Department of Interventional Radiology, The University of Texas MD Anderson Cancer Center, 1515 Holcombe Blvd, Houston, TX, 77030, USA.
Department of Surgical Oncology, The University of Texas MD Anderson Cancer Center, 1515 Holcombe Blvd, Houston, TX, 77030, USA.
Eur Radiol. 2020 Jul;30(7):3862-3868. doi: 10.1007/s00330-020-06746-4. Epub 2020 Mar 7.
To assess the effect of salvage hepatic vein embolization (HVE) on the volume of the future liver remnant (FLR) for patients with metastatic colorectal cancer (mCRC) and inadequate hypertrophy following initial portal vein embolization (PVE).
From April 2011 to October 2018, 9 patients with mCRC underwent HVE following PVE. The right or middle hepatic vein was embolized with coils and/or vascular plugs. Liver volumes were calculated at baseline, following PVE, and following HVE, in order to assess the hypertrophic effect of PVE and HVE on the FLR.
Nine patients underwent HVE (n = 3, right HVE; n = 6, middle HVE) because of inadequate FLR hypertrophy following PVE. The standardized FLR increased from 0.16 (median, range 0.08-0.24) at baseline to 0.22 (median, range 0.13-0.29) following PVE (p = 0.0005) to 0.26 (median, range 0.19-0.37) following HVE (p = 0.0050). HVE was performed 40 days (median, range 19-128 days) following PVE, and assessment of FLR hypertrophy was performed 41 days (median, range 19-92 days) following HVE. Four of nine patients underwent hepatectomy; 5 patients failed to undergo hepatectomy (n = 3, inadequate hypertrophy; n = 1, disease progression; n = 1, portal hypertension). One patient required repeat HVE due to a patent accessory vein.
Salvage HVE is an effective technique to induce additional FLR hypertrophy in patients with mCRC and inadequate FLR after initial PVE.

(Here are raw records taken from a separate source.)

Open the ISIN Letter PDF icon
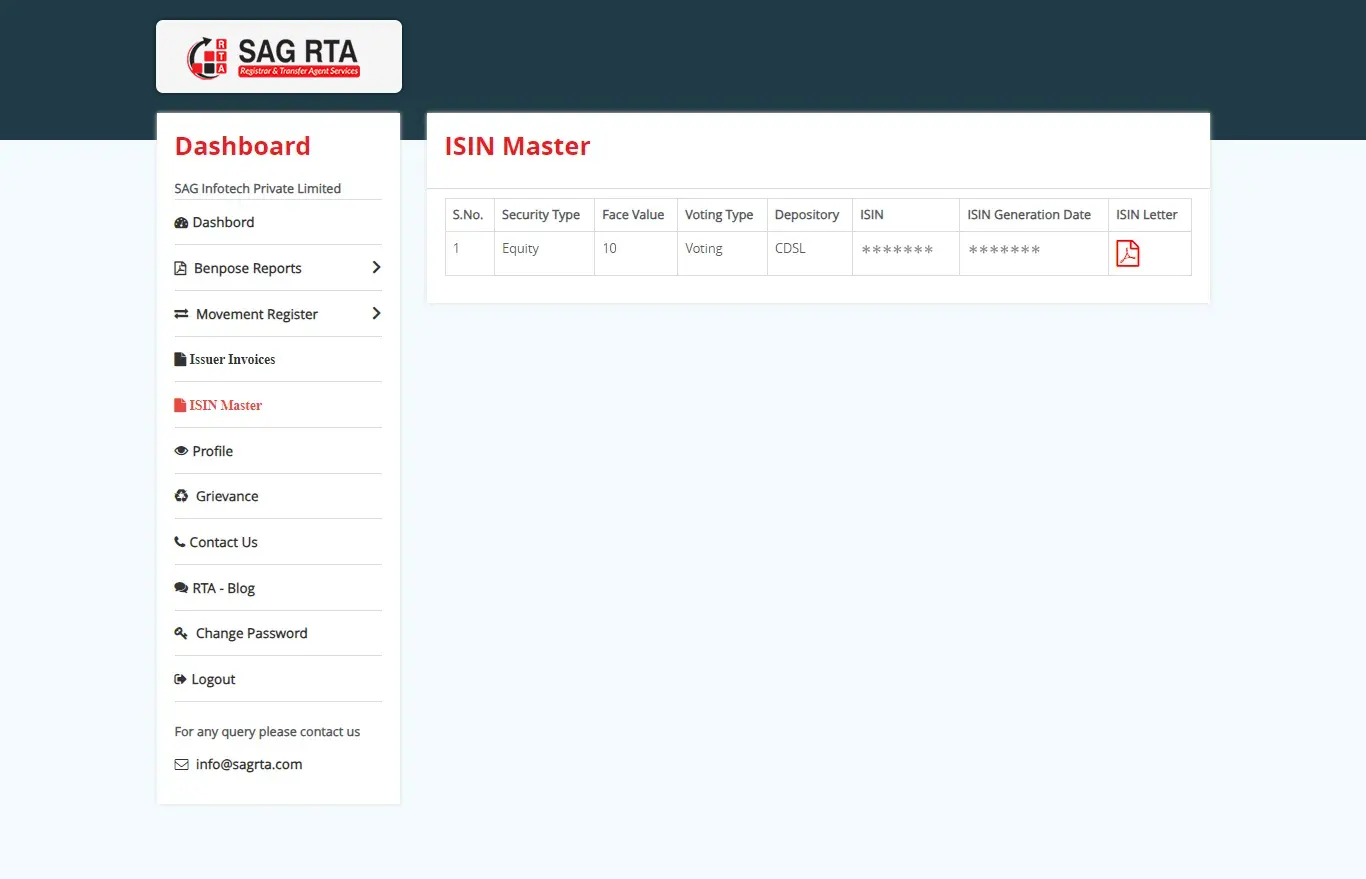This screenshot has width=1366, height=879. coord(1127,254)
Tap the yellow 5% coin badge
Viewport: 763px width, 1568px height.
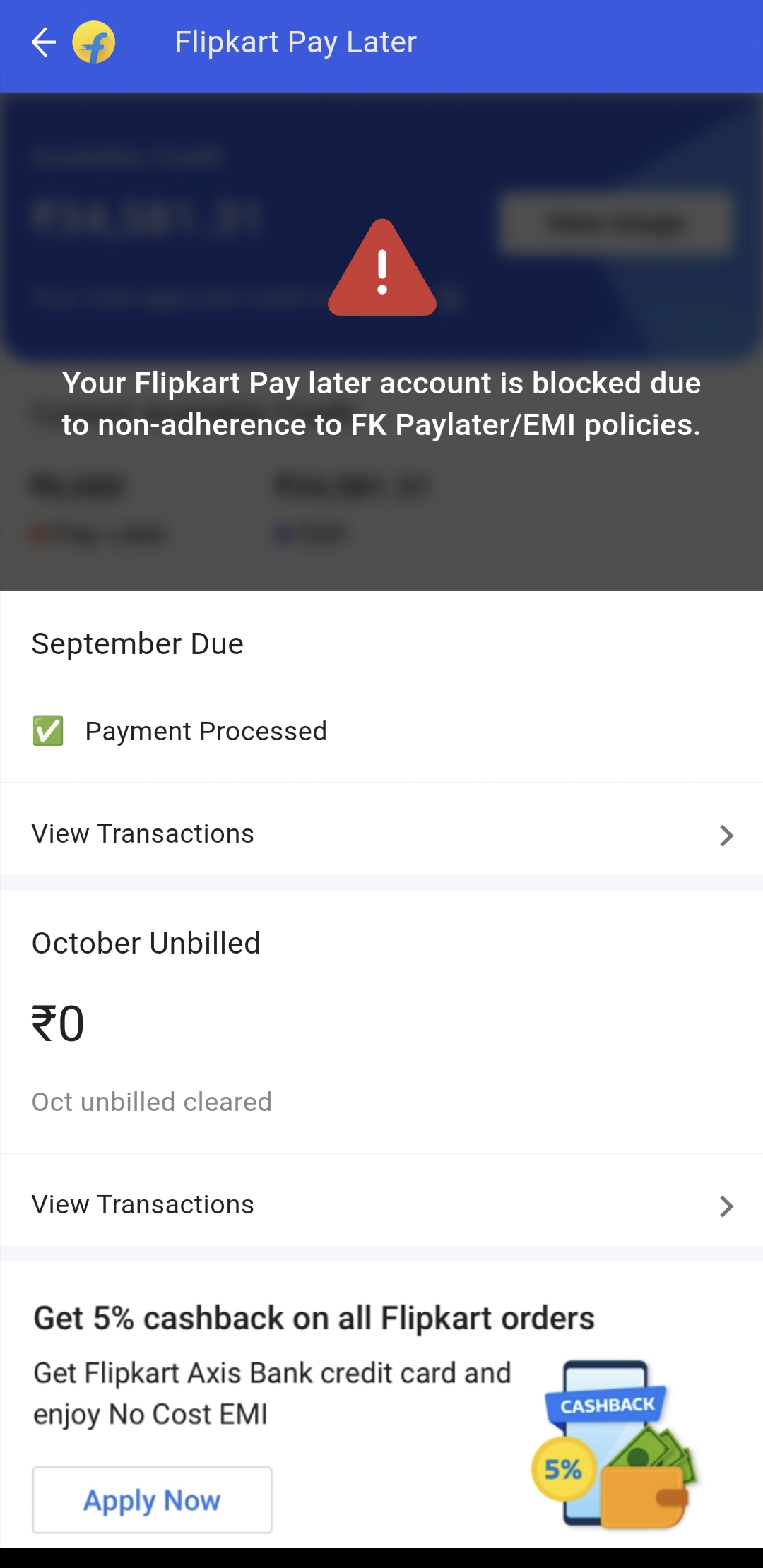(563, 1470)
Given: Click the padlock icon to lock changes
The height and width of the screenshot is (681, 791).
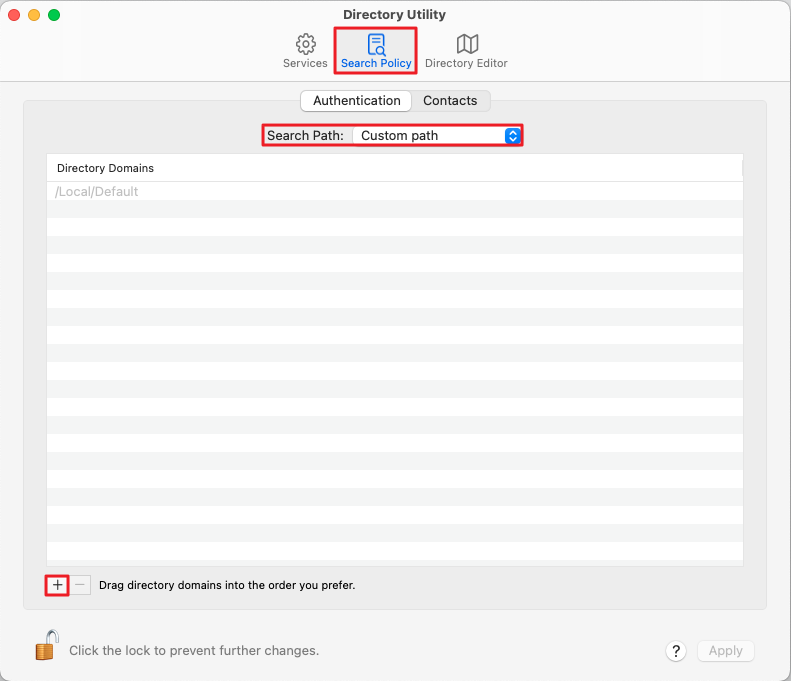Looking at the screenshot, I should coord(46,647).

• Hepatic vein embolization is effective to induce additional liver hypertrophy in surgical patients with metastatic colorectal carcinoma and inadequate hypertrophy after portal vein embolization. • Increases in future liver remnant volume are feasible in patients who receive hepatotoxic neoadjuvant systemic therapy for metastatic colorectal carcinoma. • Sequential portal vein embolization and hepatic vein embolization can be a viable technique to induce liver hypertrophy in patients with small baseline future liver remnant volumes (< 20%).
评估补救性肝静脉栓塞(HVE)对初始门静脉栓塞(PVE)后转移性结直肠癌(mCRC)患者和肝切除量不足的未来肝(FLR)的影响。
2011 年 4 月至 2018 年 10 月,9 例 mCRC 患者在 PVE 后接受 HVE。使用线圈和/或血管塞栓塞右或中肝静脉。在基线、PVE 后和 HVE 后计算肝体积,以评估 PVE 和 HVE 对 FLR 的增生作用。
9 例患者因 PVE 后 FLR 增生不足而行 HVE(n=3,右 HVE;n=6,中 HVE)。标准化 FLR 从基线时的 0.16(中位数,范围 0.08-0.24)增加到 PVE 后 0.22(中位数,范围 0.13-0.29)(p=0.0005)和 HVE 后 0.26(中位数,范围 0.19-0.37)(p=0.0050)。HVE 在 PVE 后 40 天(中位数,范围 19-128 天)进行,FLR 增生评估在 HVE 后 41 天(中位数,范围 19-92 天)进行。9 例患者中有 4 例接受了肝切除术;5 例患者未能接受肝切除术(n=3,增生不足;n=1,疾病进展;n=1,门静脉高压)。1 例患者因副肝静脉通畅而需要再次 HVE。
补救性 HVE 是一种有效的技术,可诱导初始 PVE 后 mCRC 患者和初始 FLR 不足的额外 FLR 增生。
• 肝静脉栓塞术对接受转移性结直肠癌新辅助系统治疗的肝切除量不足的患者是有效的,可诱导额外的肝增生。• 在接受转移性结直肠癌新辅助系统治疗的患者中,增加未来肝切除量是可行的。• 序贯门静脉栓塞术和肝静脉栓塞术可作为诱导小基线未来肝切除量(<20%)患者肝增生的可行技术。